Libertarian theories of law build upon classical liberal and individualist doctrines.

The defining characteristics of libertarian legal theory are its insistence that the amount of governmental intervention should be kept to a minimum and the primary functions of law should be enforcement of contracts and social order, though social order is often seen as a desirable side effect of a free market rather than a philosophical necessity.

Historically, the Austrian economist Friedrich Hayek is the most important libertarian legal theorist. Another important predecessor was Lysander Spooner, a 19th-century American individualist anarchist and lawyer. John Locke was also an influence on libertarian legal theory (see Two Treatises of Government).

Ideas range from anarcho-capitalism to a minimal state providing physical protection and enforcement of contracts. Some advocate regulation, including the existence of a police force, military, public land and public infrastructure.

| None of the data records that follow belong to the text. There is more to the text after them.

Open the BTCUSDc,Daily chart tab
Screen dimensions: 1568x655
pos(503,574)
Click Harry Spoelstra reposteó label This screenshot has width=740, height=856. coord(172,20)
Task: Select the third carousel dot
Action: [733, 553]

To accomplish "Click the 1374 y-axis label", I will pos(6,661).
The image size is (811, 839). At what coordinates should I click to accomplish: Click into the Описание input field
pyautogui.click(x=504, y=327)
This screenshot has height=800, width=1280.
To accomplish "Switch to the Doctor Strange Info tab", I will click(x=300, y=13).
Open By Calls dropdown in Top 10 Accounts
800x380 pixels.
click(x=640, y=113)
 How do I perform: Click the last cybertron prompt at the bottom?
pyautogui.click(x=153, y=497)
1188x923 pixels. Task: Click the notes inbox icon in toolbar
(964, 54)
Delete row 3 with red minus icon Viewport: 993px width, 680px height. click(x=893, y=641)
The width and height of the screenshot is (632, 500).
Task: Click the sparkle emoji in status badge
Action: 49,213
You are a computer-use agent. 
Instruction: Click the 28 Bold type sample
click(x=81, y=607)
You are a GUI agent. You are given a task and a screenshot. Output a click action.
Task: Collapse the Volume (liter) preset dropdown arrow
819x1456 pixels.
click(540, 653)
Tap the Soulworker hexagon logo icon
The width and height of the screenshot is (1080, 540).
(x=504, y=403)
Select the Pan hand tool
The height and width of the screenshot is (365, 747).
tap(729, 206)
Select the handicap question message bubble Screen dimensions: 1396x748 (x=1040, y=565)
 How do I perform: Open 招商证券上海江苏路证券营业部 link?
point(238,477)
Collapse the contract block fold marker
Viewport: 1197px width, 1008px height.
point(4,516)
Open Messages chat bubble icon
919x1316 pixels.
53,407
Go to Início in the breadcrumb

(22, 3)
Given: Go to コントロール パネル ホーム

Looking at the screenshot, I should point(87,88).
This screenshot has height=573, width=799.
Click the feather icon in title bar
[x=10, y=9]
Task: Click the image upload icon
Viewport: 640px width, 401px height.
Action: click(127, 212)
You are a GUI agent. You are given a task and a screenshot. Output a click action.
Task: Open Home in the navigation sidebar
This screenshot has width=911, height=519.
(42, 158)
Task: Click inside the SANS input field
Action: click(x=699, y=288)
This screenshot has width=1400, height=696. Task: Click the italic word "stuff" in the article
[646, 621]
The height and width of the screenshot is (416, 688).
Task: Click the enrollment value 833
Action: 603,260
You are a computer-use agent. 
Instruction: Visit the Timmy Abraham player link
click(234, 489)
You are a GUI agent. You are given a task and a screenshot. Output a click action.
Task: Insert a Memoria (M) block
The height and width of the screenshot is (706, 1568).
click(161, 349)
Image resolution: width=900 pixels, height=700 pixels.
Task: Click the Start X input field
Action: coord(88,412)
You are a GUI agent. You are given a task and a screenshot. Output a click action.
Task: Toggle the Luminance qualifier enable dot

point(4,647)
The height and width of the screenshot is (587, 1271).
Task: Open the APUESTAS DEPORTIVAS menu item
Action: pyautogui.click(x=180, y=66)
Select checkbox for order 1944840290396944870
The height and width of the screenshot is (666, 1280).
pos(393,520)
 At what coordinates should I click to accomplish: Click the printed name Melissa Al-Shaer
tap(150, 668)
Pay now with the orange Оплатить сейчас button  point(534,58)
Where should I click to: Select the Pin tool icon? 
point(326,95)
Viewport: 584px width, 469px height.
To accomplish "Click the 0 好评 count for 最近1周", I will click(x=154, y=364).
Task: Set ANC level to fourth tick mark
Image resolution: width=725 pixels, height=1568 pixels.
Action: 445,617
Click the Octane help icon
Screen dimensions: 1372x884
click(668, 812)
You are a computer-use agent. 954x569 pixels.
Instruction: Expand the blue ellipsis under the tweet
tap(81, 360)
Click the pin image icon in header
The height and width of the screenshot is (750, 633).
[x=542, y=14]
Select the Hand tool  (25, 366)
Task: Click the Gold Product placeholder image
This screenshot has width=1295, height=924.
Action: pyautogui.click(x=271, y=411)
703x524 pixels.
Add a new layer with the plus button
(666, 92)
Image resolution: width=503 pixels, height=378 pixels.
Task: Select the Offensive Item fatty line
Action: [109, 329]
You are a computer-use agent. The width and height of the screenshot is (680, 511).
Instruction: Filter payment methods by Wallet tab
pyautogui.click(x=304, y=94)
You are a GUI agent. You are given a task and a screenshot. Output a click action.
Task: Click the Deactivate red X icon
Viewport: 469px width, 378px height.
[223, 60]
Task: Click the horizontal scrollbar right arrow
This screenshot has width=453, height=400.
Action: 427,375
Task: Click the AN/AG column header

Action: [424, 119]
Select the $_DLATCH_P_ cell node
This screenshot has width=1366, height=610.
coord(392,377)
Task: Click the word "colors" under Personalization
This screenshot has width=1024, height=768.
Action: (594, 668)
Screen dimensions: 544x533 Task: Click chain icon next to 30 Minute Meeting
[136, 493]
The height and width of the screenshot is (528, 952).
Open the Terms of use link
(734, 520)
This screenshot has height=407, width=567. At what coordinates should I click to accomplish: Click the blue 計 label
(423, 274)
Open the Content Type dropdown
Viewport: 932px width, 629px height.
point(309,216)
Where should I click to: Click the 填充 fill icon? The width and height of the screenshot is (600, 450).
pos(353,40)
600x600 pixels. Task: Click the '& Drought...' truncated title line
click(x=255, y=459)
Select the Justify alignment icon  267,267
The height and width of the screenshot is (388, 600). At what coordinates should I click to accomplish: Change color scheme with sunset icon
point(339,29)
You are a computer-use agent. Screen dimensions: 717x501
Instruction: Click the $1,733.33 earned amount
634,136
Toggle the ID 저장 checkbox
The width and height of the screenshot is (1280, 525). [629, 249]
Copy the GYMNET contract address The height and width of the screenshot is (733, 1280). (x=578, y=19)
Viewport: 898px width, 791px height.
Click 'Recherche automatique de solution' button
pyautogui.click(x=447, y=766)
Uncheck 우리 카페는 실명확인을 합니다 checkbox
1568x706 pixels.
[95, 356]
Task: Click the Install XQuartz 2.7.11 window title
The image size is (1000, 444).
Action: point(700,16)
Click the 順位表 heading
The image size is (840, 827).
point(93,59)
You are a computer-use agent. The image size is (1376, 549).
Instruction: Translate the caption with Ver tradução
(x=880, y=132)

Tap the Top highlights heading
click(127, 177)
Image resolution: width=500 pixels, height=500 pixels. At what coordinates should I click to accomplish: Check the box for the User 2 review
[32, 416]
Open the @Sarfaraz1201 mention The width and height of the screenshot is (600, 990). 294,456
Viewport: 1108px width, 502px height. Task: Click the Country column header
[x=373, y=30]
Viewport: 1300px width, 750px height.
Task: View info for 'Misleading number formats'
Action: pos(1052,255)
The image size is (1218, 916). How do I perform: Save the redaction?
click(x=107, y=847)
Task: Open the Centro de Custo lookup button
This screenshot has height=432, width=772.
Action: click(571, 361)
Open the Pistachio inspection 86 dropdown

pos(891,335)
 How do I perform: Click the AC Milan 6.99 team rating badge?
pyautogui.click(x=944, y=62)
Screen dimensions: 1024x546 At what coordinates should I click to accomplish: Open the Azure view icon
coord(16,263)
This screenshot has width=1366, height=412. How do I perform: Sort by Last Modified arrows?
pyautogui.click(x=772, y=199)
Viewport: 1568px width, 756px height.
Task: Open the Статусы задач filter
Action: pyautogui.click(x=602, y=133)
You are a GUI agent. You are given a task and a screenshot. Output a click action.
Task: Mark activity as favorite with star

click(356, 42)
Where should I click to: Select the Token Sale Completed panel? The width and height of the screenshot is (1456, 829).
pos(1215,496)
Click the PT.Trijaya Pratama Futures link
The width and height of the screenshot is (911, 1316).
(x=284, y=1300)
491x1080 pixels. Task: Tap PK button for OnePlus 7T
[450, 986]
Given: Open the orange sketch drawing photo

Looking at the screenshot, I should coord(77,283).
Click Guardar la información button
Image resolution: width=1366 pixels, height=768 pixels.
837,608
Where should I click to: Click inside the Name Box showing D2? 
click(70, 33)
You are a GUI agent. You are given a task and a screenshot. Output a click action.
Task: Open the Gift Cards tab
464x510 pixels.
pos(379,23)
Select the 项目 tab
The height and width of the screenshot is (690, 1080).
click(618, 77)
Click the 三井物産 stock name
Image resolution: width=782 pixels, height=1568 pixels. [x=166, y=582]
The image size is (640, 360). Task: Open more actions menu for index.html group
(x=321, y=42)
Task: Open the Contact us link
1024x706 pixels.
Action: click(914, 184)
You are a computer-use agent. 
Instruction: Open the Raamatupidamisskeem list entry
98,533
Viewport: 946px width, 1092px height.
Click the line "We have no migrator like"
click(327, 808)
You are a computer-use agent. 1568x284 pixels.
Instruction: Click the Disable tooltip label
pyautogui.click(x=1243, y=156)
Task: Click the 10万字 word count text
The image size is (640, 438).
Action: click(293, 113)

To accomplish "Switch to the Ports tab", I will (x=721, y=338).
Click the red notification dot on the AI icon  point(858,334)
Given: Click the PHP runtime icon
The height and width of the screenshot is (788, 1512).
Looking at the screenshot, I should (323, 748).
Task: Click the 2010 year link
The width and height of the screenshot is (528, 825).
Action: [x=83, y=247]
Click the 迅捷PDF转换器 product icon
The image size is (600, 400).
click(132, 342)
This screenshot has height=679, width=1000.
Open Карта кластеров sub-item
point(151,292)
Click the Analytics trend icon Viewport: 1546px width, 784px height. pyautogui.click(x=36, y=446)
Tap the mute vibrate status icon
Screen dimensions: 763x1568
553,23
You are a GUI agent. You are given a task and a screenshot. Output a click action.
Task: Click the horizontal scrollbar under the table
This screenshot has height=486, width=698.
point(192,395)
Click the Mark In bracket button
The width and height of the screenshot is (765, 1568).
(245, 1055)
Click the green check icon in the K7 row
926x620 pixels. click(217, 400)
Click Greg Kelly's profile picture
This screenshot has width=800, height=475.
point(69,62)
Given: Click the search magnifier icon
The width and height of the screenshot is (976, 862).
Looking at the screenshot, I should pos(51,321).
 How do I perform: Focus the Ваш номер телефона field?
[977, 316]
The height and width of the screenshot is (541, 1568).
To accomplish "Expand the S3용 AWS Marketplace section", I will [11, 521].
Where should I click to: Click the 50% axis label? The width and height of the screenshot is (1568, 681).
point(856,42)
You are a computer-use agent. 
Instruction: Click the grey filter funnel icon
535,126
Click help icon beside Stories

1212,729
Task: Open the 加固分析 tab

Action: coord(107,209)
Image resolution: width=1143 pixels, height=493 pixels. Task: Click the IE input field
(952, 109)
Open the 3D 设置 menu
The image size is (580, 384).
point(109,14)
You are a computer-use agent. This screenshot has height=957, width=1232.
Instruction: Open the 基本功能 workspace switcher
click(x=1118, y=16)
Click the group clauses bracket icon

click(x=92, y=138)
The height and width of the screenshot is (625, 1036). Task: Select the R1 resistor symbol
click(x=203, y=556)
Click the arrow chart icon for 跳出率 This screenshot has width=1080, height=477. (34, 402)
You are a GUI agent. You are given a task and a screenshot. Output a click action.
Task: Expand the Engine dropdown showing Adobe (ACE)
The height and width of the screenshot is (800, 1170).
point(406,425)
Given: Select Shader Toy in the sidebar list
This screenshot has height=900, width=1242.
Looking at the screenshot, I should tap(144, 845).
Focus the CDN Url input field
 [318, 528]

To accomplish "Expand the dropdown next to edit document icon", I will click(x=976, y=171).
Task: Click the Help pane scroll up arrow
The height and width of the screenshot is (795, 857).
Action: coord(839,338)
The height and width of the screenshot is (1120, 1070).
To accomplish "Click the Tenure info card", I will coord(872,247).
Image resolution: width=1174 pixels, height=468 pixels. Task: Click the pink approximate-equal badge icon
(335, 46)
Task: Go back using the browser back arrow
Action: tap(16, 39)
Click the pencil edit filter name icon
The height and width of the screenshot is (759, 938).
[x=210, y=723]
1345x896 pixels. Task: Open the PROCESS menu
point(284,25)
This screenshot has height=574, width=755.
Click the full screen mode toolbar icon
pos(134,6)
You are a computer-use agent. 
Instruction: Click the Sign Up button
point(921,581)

Geolibertarians oppose absolute ownership of land on Georgist grounds.

Notable theorists 
Authors discussing libertarian legal theory include:
 Randy Barnett (The Structure of Liberty)
 Frédéric Bastiat (The Law)
 Bruce L. Benson (The Enterprise of Law: Justice Without the State)
 Frank van Dun (The Fundamental Principle of Law)
 Richard Epstein (Skepticism and Freedom)
 David Friedman (The Machinery of Freedom)
 Friedrich Hayek (Law, Legislation and Liberty)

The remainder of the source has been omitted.